More generally, the notion of time, place, and manner restrictions on expressive activity has no proper Constitutional basis for application to constrain the 1A protected right of peaceable assembly. No legislative power ought to exist to prioritize the use of an otherwise generally available place for an expressive purpose.
In American constitutionalism legislative powers are not superior to Constitutional rights. The very essence of the right of assembly is the power to choose a time and place to do it. Make time and place instead matters for legislative authority, or administrative prerogative, and once again, the assembly right is gone.
That does not apply likewise to all other instances of expression, especially instances where other places and other times may equally afford actually effectual expression of the same ideas by means other than assembly. But actually effectual assembly expression is thwarted whenever liberty to choose time and place is denied.
It is to prevent legislative and administrative government attempts to curtail citizens' rights which justifies the existence of a Bill of Rights. Constraint of government power is the very purpose sought by enumerating the right.

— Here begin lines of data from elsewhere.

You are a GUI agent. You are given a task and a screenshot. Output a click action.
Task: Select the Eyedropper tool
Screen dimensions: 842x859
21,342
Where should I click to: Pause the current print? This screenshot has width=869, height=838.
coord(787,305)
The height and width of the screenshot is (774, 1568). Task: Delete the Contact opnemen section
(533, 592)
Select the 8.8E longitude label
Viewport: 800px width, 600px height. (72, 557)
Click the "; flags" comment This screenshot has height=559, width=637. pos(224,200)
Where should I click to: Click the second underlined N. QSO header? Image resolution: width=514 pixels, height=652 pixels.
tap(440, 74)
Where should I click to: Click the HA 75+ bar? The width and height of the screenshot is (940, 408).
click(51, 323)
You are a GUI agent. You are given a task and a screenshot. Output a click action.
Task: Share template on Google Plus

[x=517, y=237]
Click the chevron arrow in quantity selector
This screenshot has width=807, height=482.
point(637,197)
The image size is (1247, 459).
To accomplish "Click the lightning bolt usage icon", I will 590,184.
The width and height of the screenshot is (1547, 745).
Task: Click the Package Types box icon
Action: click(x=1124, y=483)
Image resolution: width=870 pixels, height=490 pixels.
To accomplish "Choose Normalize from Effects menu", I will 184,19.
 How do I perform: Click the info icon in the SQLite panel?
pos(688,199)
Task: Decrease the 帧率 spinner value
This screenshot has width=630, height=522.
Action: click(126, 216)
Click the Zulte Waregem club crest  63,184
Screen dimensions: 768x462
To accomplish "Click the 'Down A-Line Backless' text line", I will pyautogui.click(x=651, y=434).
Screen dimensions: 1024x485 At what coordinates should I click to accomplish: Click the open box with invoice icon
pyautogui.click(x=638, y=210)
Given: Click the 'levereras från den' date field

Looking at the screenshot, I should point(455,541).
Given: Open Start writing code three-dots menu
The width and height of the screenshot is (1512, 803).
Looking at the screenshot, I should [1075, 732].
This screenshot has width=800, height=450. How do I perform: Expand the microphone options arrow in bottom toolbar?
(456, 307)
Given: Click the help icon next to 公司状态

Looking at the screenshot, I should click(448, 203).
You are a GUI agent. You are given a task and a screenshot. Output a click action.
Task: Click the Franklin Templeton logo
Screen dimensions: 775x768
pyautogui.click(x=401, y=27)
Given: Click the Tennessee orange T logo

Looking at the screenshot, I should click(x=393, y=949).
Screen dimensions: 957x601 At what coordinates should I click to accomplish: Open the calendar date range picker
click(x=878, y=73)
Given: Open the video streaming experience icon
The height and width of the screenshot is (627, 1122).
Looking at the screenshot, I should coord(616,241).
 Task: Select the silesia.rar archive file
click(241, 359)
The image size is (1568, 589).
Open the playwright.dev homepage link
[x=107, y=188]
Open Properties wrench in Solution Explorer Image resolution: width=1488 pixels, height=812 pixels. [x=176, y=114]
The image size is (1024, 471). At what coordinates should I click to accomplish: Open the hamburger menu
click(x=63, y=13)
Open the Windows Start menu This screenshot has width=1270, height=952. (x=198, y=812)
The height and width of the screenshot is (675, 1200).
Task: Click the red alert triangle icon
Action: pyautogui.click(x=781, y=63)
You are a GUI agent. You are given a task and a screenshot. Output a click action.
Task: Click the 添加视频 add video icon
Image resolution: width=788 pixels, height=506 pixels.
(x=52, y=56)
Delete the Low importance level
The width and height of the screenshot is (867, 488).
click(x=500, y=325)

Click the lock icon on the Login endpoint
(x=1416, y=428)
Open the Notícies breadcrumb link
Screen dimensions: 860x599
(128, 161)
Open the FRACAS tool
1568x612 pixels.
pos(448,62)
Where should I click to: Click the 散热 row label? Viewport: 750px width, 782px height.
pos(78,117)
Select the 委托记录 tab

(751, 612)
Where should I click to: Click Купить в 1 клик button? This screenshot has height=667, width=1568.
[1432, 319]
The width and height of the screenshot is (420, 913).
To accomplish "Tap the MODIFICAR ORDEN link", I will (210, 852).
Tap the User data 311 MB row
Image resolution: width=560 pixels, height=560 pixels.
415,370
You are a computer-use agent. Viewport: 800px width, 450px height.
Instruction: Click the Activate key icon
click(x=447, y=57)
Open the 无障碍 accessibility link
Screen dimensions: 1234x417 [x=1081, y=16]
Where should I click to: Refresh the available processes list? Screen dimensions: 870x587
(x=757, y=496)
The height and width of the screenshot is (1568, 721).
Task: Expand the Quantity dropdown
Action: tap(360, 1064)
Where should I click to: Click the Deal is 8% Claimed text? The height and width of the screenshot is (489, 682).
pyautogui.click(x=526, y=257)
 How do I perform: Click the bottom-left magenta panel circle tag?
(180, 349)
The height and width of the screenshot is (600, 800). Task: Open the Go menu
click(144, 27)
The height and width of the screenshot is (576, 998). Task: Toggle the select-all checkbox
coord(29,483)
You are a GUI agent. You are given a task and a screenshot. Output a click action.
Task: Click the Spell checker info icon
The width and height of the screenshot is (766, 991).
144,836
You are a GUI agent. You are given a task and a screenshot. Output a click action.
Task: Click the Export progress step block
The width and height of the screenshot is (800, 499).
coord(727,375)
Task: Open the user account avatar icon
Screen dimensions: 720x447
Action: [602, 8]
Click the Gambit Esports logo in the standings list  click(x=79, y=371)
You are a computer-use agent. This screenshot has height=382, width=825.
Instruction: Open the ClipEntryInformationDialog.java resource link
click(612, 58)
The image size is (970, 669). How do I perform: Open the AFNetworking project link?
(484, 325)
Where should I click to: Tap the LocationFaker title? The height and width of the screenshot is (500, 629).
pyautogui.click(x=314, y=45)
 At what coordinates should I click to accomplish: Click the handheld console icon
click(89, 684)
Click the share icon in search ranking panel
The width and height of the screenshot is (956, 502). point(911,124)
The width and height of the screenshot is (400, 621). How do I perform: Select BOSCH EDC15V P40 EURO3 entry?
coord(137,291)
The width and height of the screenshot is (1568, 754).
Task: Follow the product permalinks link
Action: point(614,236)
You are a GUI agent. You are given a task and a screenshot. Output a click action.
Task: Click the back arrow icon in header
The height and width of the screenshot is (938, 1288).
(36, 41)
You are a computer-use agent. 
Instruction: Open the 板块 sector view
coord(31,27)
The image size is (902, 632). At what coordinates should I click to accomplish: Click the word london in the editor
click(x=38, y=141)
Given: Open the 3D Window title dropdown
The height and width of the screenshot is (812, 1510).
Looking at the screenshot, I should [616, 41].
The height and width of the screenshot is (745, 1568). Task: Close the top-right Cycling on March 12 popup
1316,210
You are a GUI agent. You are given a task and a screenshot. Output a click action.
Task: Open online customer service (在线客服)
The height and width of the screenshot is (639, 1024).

Moreover, a proper originalist reading of founding-era contemporaneous context makes both public streets and public commons into instances of the, "public square." Bernstein's interpretation—and most other time, place, and manner, restrictions on assembly—would have prohibited as lawless most of the public demonstrations used by founding era citizens to advance their politics and found this nation.
Of course private property, including the property of private colleges and universities, may be governed under rules different than U.S. Constitutional rules. But to recognize that as a matter of liberty for property owners, is the opposite of insistence that the proprietors of private colleges and universities can be made subject to government constraint if they authorize for their own students assembly rights which Professor Bernstein disapproves.
Of course, it is not incidental that these "encampments" are not actually peaceful. But let us suppose that some group of students peacefully obstructs the sidewalks on campus for several days; Why must the university tolerate this?
These are shared resources, and the university is entitled to mandate that they actually be shared, not seized for the exclusive use of some small group of students.
When I was in college, I was a member of a student organization, and we held regular meetings in a room we'd arranged in advance to use. If we'd just broken into a random room, or set up our meeting across the entry way to the building, obstructing traffic, it would have been entirely legitimate for the school to sanction us, even if we hadn't compounded the offense by beating anybody. Usurping university resources and obstructing other students' use of them would be offense enough.
As always, you substitute a wall of text for anything remotely resembling actual legal support for your arguments.
Nieporent — As usual, I get, and you get, that I do not purport to offer legal advice. Nor do I suppose in this instance I advocate any but a contrarian position with respect to the present legal status quo.
On the other hand, your notion of "actual legal support," looks to me like appeal to a bigger wall of text. I think it is one which could be improved by both better reasoning, and more historical contextual insight. In terms of either of those two frames of reference, it seems peculiar to miss the point that an effort to assemble requires liberty to agree on both a time, and on a place to do it.
While it’s true that the First Amendment does not require tresspass, it’s also true that a landowner’s choice to permit his land to be occupied does not, by itself, constitute a Civil Rights violation,
But the professors' complaint is not that Columbia's right to determine when to enforce the rules was violated, but that pressure on Columbia egregiously infringed on students' rights, rights the students didn't have.